◆ EXERCISE BRIEF: Reproduce the listing as a numbered list, skipping blank lines, from its first line up to and including the line containing "coord(200,292)".

── DATA SHOWN ──

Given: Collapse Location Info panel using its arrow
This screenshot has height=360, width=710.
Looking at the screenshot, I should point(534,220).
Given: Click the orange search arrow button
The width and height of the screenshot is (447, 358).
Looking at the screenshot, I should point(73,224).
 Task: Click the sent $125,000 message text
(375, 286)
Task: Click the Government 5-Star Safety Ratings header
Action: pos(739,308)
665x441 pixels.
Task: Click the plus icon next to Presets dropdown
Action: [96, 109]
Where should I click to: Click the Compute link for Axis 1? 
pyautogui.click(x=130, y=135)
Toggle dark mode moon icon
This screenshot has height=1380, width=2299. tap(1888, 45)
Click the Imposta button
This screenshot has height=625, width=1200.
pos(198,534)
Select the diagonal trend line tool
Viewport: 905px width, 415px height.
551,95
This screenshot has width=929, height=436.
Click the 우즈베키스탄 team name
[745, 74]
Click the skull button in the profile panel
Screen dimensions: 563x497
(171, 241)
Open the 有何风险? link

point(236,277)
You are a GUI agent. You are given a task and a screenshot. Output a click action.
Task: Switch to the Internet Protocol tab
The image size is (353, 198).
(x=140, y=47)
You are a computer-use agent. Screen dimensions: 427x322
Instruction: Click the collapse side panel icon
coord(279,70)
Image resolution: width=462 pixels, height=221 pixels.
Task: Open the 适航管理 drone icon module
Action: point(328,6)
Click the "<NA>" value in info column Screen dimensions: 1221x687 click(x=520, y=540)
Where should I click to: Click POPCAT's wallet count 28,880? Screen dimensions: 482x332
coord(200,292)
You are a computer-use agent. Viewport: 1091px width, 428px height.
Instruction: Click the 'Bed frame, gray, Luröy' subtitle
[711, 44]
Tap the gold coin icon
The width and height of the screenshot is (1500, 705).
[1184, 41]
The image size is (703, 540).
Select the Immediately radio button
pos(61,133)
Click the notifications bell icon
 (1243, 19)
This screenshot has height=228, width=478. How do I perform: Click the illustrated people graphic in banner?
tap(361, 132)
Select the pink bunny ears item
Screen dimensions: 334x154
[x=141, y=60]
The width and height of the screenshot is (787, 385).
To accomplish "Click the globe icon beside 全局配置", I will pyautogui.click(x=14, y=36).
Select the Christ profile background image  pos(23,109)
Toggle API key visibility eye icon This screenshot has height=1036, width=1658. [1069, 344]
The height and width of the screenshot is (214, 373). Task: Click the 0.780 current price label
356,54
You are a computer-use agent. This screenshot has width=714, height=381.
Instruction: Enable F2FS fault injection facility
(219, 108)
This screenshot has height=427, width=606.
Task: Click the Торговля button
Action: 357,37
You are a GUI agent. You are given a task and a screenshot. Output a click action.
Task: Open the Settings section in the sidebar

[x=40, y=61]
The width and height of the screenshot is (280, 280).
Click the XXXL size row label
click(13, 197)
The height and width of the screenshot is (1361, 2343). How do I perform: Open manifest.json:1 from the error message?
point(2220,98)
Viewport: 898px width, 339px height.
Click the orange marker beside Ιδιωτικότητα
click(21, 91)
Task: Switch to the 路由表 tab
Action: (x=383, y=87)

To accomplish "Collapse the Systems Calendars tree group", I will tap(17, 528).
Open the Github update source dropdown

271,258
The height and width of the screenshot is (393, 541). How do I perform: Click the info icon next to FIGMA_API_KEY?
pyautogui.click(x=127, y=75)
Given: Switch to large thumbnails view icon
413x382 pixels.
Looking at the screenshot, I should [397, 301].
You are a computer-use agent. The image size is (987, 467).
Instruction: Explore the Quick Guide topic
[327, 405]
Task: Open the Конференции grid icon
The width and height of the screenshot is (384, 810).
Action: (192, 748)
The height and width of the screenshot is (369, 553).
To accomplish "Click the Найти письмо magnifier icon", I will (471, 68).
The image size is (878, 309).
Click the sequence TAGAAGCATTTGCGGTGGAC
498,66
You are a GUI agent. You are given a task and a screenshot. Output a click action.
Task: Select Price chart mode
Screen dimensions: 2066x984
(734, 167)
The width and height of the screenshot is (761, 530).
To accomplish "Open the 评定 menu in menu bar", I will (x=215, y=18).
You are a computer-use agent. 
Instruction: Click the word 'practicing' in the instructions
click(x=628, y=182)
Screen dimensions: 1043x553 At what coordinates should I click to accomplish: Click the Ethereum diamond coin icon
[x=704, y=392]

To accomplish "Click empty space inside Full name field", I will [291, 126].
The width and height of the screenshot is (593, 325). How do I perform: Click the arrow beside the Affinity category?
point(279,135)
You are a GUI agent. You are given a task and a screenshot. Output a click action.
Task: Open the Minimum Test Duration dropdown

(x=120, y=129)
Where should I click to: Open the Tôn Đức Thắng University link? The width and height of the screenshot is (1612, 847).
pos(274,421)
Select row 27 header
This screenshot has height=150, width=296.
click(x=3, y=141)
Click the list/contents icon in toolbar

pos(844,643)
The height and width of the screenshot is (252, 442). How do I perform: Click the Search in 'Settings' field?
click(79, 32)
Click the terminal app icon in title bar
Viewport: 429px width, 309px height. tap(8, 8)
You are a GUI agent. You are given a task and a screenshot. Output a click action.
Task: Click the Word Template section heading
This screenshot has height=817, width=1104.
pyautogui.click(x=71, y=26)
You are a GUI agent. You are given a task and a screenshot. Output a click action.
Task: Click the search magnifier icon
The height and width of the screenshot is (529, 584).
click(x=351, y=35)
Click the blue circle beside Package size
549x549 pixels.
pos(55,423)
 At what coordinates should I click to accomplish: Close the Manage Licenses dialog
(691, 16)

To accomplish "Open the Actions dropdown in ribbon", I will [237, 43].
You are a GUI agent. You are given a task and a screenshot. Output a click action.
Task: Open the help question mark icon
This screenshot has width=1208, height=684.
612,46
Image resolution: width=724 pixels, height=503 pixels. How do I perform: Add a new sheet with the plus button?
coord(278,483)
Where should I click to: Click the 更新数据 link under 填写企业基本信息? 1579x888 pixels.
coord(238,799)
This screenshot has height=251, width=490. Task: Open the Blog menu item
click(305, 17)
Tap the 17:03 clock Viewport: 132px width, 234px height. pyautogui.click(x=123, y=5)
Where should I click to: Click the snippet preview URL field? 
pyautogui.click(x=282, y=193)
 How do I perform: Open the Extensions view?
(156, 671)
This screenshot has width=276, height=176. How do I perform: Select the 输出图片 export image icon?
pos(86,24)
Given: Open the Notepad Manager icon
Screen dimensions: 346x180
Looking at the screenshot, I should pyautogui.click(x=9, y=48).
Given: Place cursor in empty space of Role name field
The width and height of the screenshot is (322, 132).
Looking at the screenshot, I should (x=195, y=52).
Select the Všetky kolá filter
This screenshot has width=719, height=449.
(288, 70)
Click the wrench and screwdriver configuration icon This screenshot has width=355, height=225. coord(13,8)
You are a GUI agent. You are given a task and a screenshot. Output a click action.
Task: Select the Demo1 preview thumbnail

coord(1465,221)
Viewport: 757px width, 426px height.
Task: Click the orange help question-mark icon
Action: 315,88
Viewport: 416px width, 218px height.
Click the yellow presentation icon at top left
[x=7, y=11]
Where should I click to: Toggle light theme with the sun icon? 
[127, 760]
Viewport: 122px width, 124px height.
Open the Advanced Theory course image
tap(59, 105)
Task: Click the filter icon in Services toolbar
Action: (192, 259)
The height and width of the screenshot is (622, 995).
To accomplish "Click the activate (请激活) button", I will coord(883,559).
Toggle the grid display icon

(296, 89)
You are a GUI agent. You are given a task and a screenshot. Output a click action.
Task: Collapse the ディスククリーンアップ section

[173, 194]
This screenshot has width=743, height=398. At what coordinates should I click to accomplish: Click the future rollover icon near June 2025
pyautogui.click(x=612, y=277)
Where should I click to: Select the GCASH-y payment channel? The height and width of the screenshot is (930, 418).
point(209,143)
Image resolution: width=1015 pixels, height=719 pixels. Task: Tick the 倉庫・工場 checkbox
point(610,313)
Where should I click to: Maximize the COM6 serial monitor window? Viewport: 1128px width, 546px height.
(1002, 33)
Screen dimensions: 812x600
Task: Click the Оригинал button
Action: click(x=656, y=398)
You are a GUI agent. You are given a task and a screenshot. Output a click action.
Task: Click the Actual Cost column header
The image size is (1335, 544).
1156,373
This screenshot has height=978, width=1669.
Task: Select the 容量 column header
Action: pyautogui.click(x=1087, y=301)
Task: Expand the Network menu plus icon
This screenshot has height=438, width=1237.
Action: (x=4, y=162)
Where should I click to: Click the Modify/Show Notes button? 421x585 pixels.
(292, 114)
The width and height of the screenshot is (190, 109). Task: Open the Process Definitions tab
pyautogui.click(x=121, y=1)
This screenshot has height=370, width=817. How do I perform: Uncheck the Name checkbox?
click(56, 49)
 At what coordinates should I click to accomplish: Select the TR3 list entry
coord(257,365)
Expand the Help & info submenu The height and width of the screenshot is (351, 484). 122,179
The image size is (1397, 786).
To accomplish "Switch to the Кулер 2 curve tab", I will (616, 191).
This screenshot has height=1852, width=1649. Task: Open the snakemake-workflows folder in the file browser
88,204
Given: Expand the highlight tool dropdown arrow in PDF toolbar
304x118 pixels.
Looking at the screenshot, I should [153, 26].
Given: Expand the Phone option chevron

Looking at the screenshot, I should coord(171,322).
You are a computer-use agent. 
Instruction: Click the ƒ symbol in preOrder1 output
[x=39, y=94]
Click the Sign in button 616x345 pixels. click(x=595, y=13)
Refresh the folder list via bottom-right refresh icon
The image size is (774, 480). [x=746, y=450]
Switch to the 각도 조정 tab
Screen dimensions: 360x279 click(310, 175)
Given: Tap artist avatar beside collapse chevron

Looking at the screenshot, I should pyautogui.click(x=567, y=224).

───

◆ FINISHED EXERCISE:
1. Given: Collapse Location Info panel using its arrow
2. This screenshot has height=360, width=710.
3. Looking at the screenshot, I should point(534,220).
4. Given: Click the orange search arrow button
5. The width and height of the screenshot is (447, 358).
6. Looking at the screenshot, I should point(73,224).
7.  Task: Click the sent $125,000 message text
8. (375, 286)
9. Task: Click the Government 5-Star Safety Ratings header
10. Action: pos(739,308)
11. 665x441 pixels.
12. Task: Click the plus icon next to Presets dropdown
13. Action: [96, 109]
14. Where should I click to: Click the Compute link for Axis 1? 
15. pyautogui.click(x=130, y=135)
16. Toggle dark mode moon icon
17. This screenshot has height=1380, width=2299. tap(1888, 45)
18. Click the Imposta button
19. This screenshot has height=625, width=1200.
20. pos(198,534)
21. Select the diagonal trend line tool
22. Viewport: 905px width, 415px height.
23. 551,95
24. This screenshot has width=929, height=436.
25. Click the 우즈베키스탄 team name
26. [745, 74]
27. Click the skull button in the profile panel
28. Screen dimensions: 563x497
29. (171, 241)
30. Open the 有何风险? link
31. point(236,277)
32. You are a GUI agent. You are given a task and a screenshot. Output a click action.
33. Task: Switch to the Internet Protocol tab
34. The image size is (353, 198).
35. (x=140, y=47)
36. You are a computer-use agent. Screen dimensions: 427x322
37. Instruction: Click the collapse side panel icon
38. coord(279,70)
39. Image resolution: width=462 pixels, height=221 pixels.
40. Task: Open the 适航管理 drone icon module
41. Action: point(328,6)
42. Click the "<NA>" value in info column Screen dimensions: 1221x687 click(x=520, y=540)
43. Where should I click to: Click POPCAT's wallet count 28,880? Screen dimensions: 482x332
44. coord(200,292)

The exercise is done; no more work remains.